If your frontend logic relies on payload.old to identify which item to remove or update in a list, you might find payload.old is empty or only contains an ID.
To receive the full previous record, you must change the Replica Identity of the table.
-- Set replica identity to FULL so 'old' record contains all columns
-- Warning: Increases WAL volume and CPU usage on the database
alter table messages replica identity full;
Use replica identity full sparingly. For most applications, replica identity default (which sends the Primary Key) is sufficient. You should update your frontend state updater to find the item by ID rather than relying on the full object presence in the old property.
Troubleshooting Checklist
If you are still seeing silence, follow this rigorous checklist:
- Network Inspection: Open Chrome DevTools > Network > WS (WebSockets). Find the connection to
wss://...supabase.co. Look for the "Frames" tab. Do you see a heartbeat (Pings/Pongs)? If the connection closes immediately (Code 1006), check your API keys and project URL. - Supabase Inspector: Go to the Supabase Dashboard > Realtime > Inspector. Create a listener for your table. If the Dashboard sees the event but your app doesn't, the issue is Client-Side (likely filters or RLS). If the Dashboard doesn't see it, the issue is Database Configuration (Replication).

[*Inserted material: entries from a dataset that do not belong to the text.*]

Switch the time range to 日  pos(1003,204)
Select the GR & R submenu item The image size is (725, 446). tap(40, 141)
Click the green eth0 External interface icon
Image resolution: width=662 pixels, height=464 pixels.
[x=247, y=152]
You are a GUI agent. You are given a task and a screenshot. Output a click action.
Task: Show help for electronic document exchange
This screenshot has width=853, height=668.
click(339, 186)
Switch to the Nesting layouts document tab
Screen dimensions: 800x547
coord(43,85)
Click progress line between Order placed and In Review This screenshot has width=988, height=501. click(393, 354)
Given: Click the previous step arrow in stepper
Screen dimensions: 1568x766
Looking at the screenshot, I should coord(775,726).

- Date/Time Sync: WebSockets rely on JWTs. If your server or client system time is significantly drifted, token verification may fail silently.
Conclusion
Realtime features are often the "wow" factor of an application, but they introduce stateful complexity into a stateless web environment. The difference between a localhost prototype and a production-ready application usually lies in the database configuration—specifically Logical Replication slots and RLS policies. By explicitly defining your publications and handling connection states with strict typing, you transform "flaky" features into resilient infrastructure.